Many rodeos were recently rescheduled in the Central Alberta area due to an outbreak across Western Canada and the United States of the highly contagious equine herpes virus, EHV-1.
Even small town parades saw fewer horses due to the ease with which the virus spreads.
The outbreak gained notice at a cutting event in Ogden, Utah, where horse and rider separate cattle from their herd, and has had little to no impact on the show-jumping groups because there is so little overlap between the two sports.
“EHV-1 doesn’t affect people or pets. It is a horse virus and there are no human health concerns,” said Chief Provincial Veterinarian Gerald Hauer.
Hauer said the original virus has been around many years, dating back as many as 10. It causes respiratory problems in young horses, abortions in mares and rarely neurological problems that can be very serious.
However, the strain that recently broke out is nEHV-1 which is a neurotrophic form of the virus that is more likely to cause neurological problems and is recognized as being more severe.

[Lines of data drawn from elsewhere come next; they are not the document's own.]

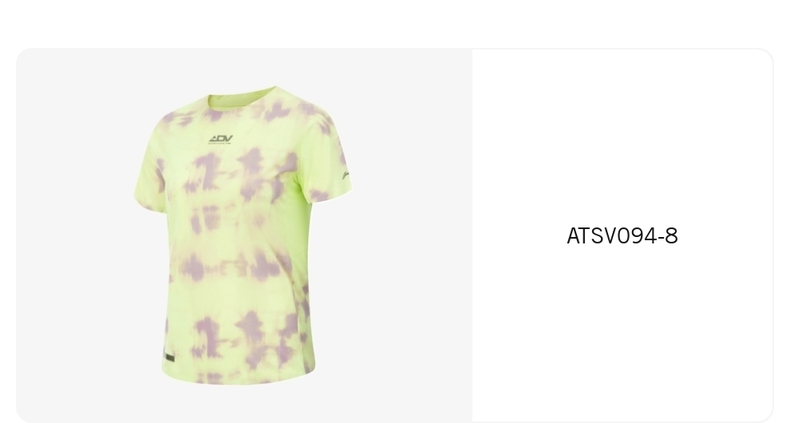This screenshot has height=423, width=790.
Task: Click the white panel below the ATSV094-8 code
Action: [622, 332]
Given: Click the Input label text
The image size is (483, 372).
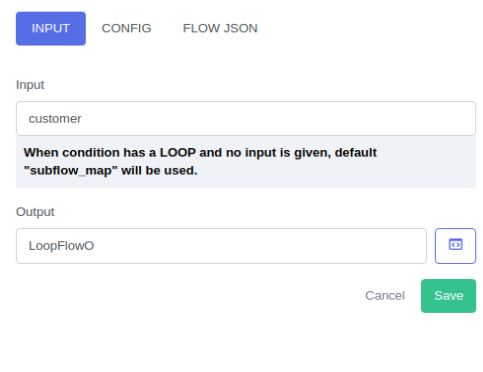Looking at the screenshot, I should (30, 85).
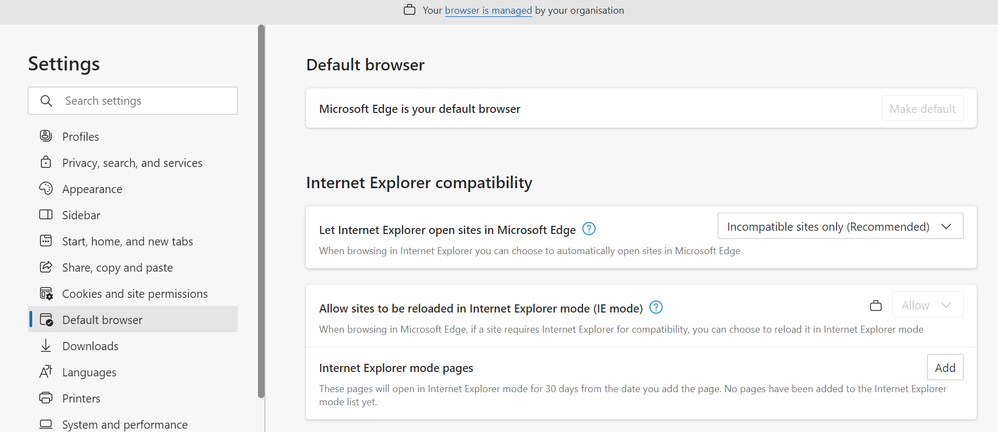Viewport: 998px width, 432px height.
Task: Open Start, home, and new tabs settings
Action: click(x=127, y=241)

“We recommend that people become familiar with the infection control procedures including washing hands after being around a sick horse, washing equipment or not sharing equipment between horses, and calling a vet if your horse seems sick,” said Hauer.
Symptoms that are indicative of the virus include respiratory problems, fever, and lack of coordination.

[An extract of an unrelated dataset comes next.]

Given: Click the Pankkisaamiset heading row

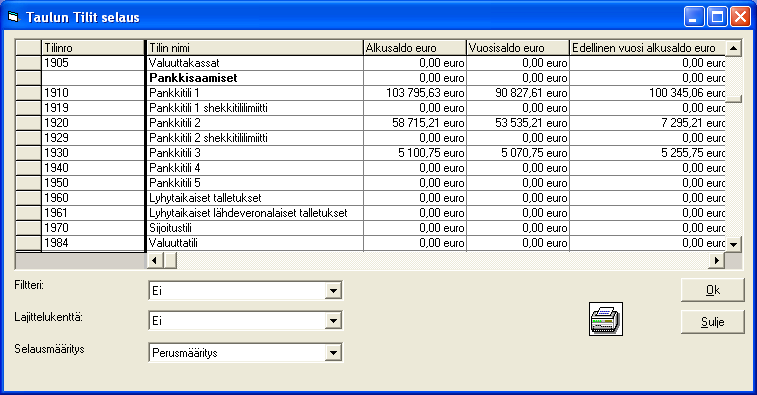Looking at the screenshot, I should 371,78.
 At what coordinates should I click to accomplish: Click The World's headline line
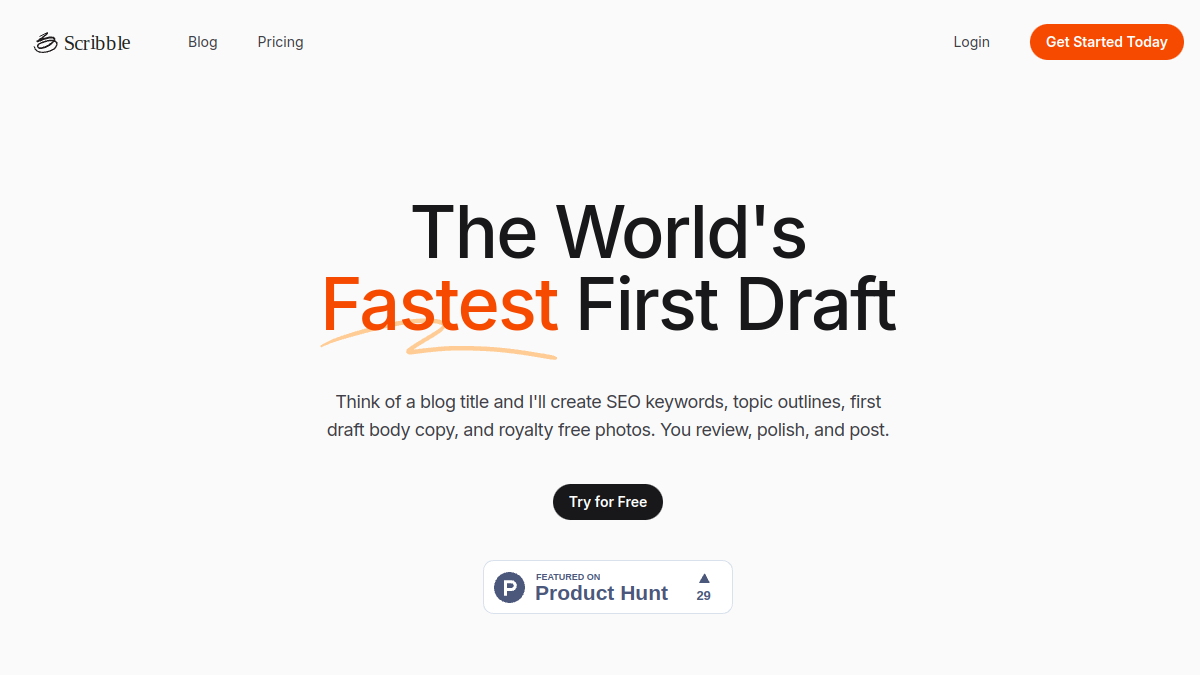point(608,232)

In Alberta, the disease is only classified as notifiable. This means that the disease should be reported to the province but they will not require the horse to be put in quarantine; they simply notify other owners and vets.
In the two and a half years that the disease has been deemed notifiable this is the first time the province has ever been made aware of a case.
Hauer says that owners have been very responsible about the disease.
“You can do your part to keep your friends, partners and neighbours’ horses safe by keeping sick horses home and in quarantine.”
And while many local rodeos were cancelled, this was not mandated to them.
“The rodeos not running would have been the call of the organizers. What we have been recommending was to be aware of the situation and talk to the event vet and assess the risk of carrying on.”